How to complete this task ->
Using the data below, reproduce exactly the lines from the line with "The height and" to the line with "the Basic Information", both included; pictures must be dropped.

Information given ->
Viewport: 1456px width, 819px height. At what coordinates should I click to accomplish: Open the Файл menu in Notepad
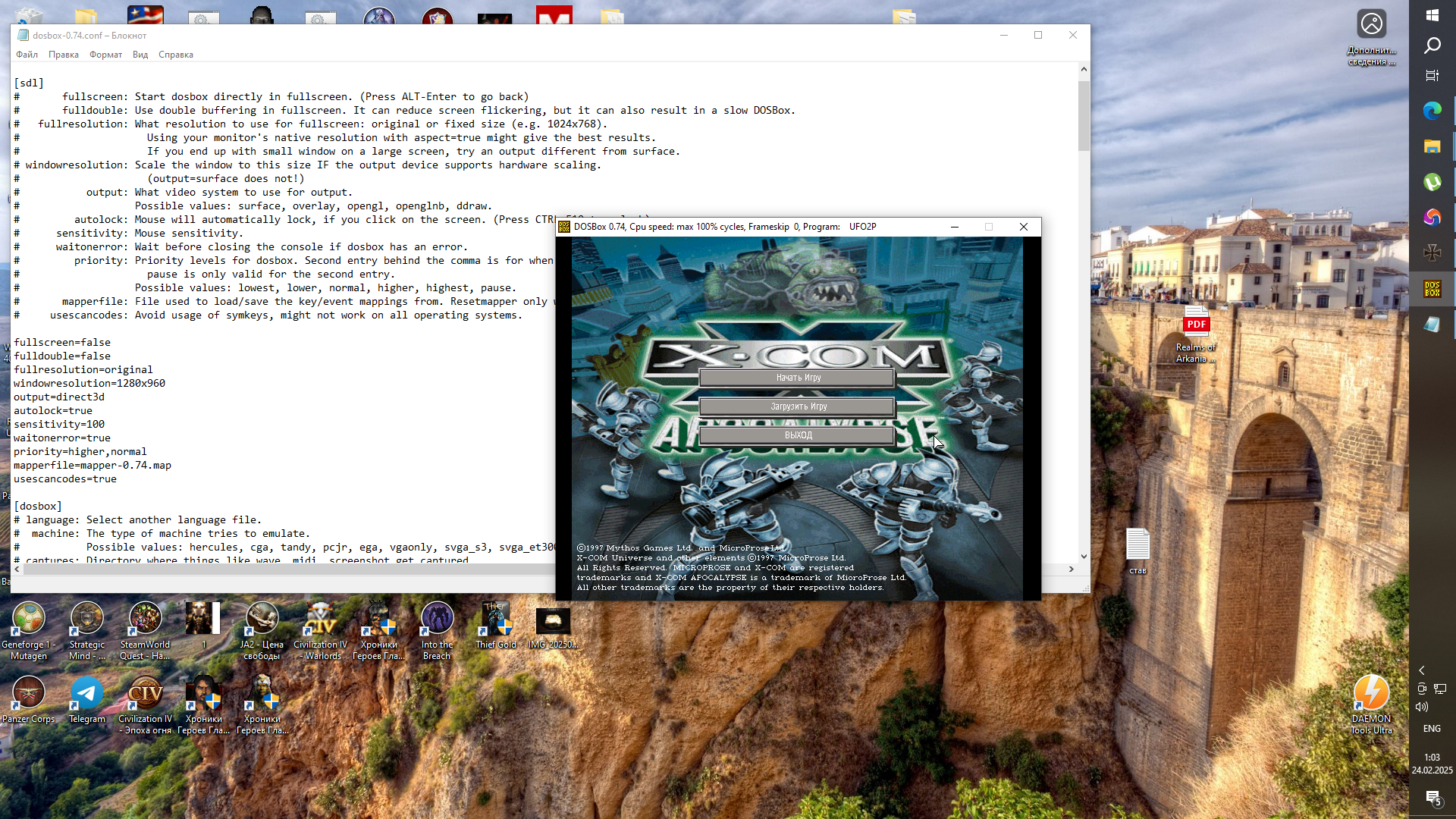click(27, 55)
==
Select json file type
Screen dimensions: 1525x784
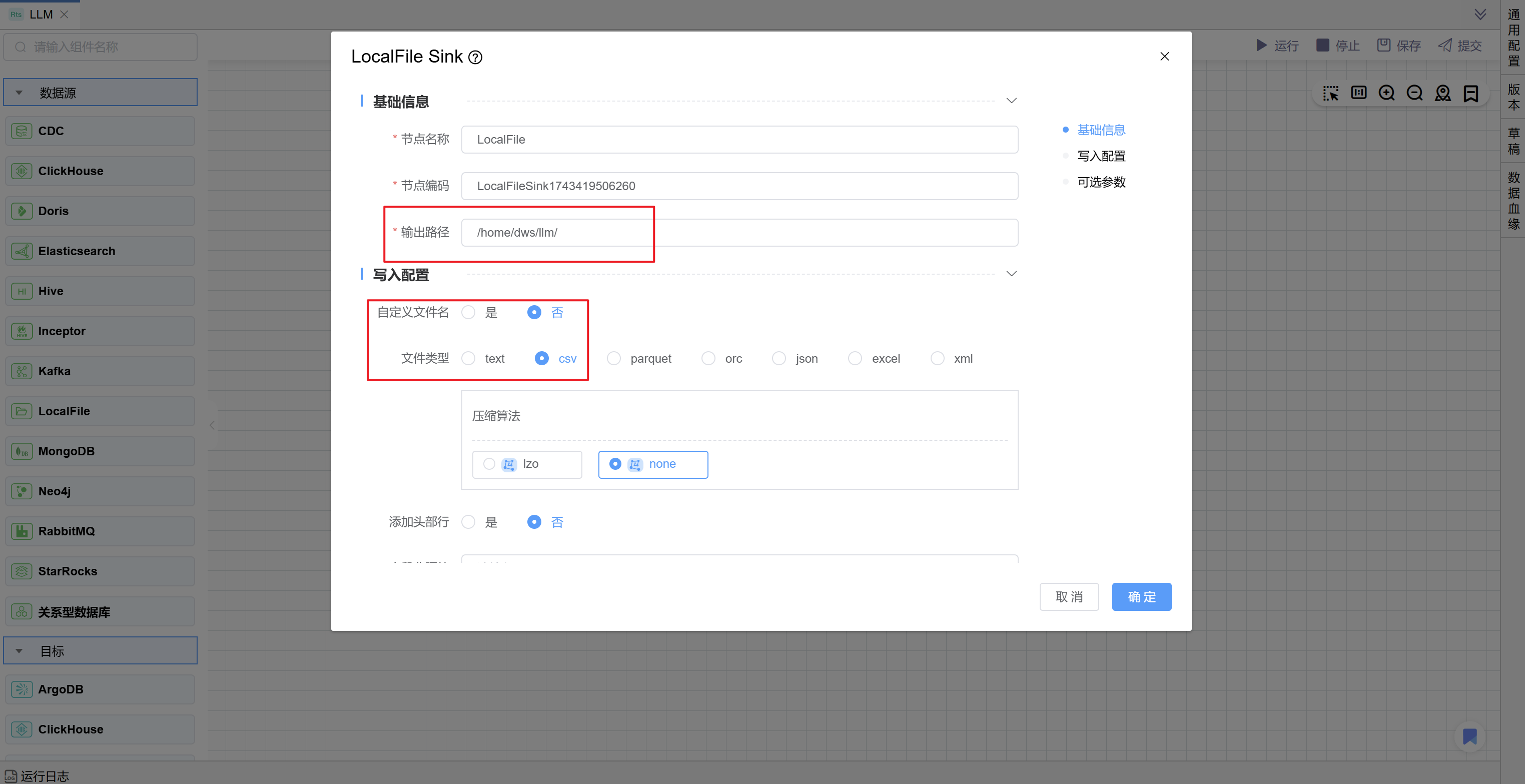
* * *
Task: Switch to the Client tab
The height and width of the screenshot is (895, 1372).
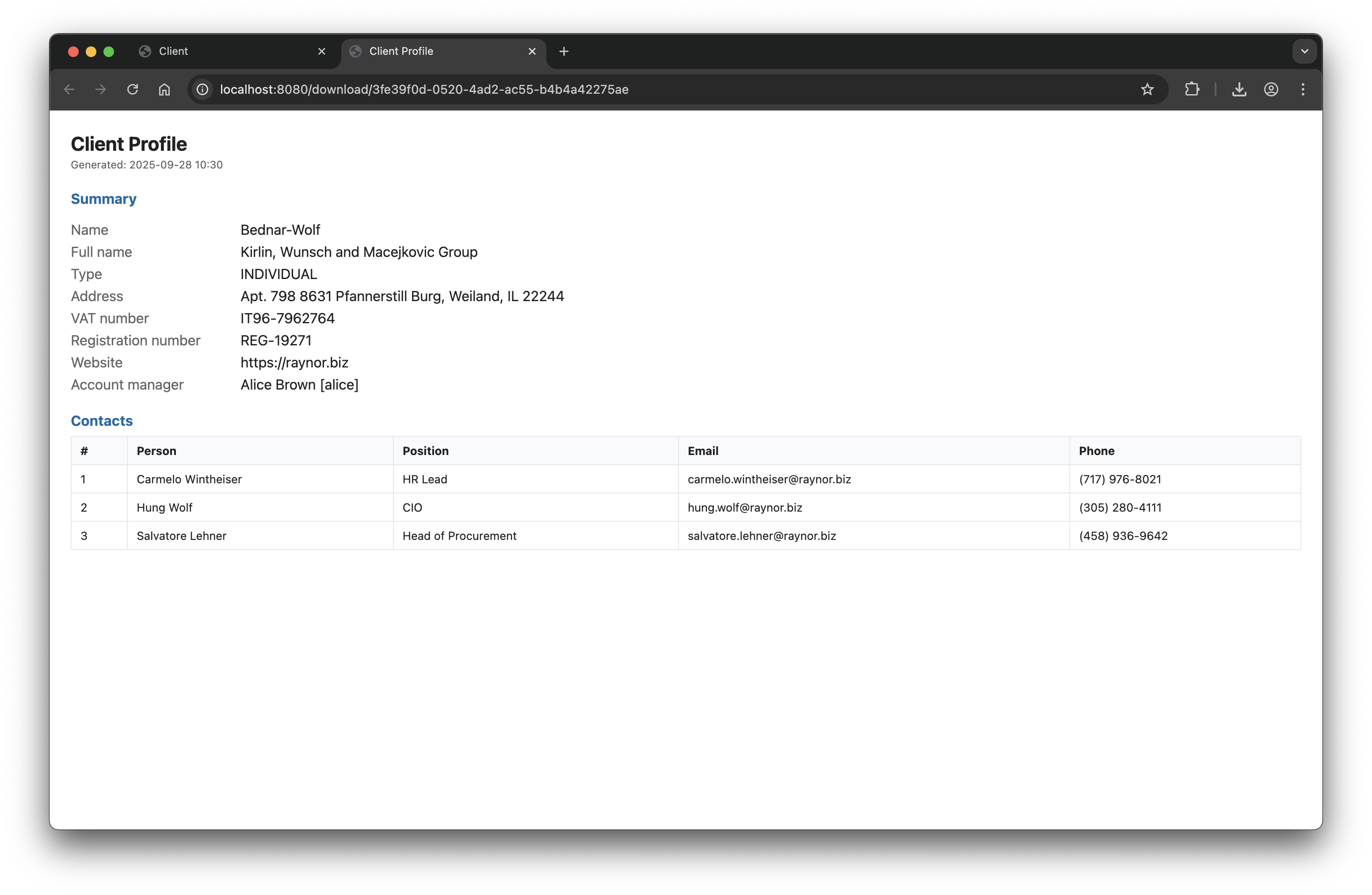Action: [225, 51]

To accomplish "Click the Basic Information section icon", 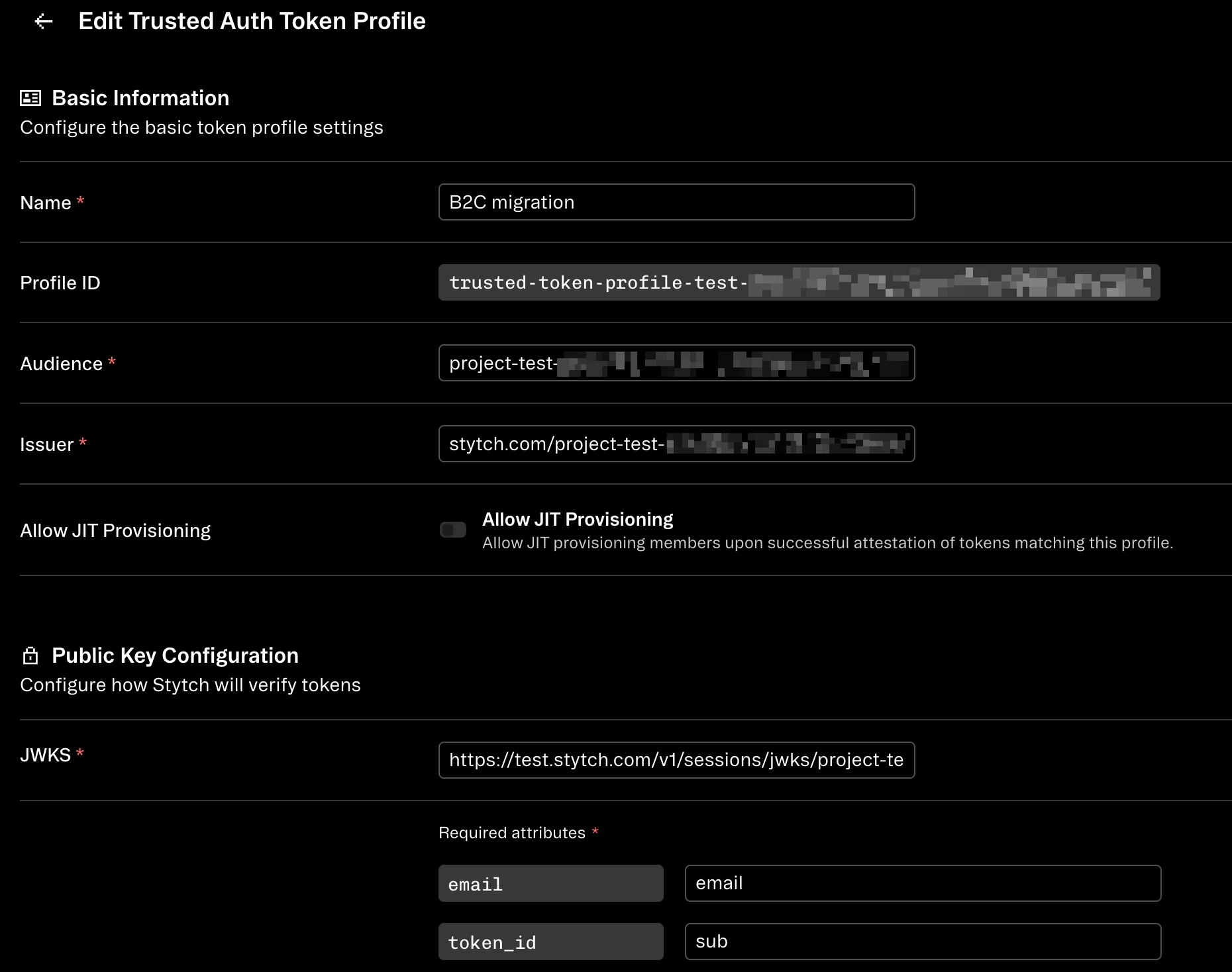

Reply to the exercise ->
The height and width of the screenshot is (895, 1372).
Action: [225, 51]

To accomplish "Click the Basic Information section icon", 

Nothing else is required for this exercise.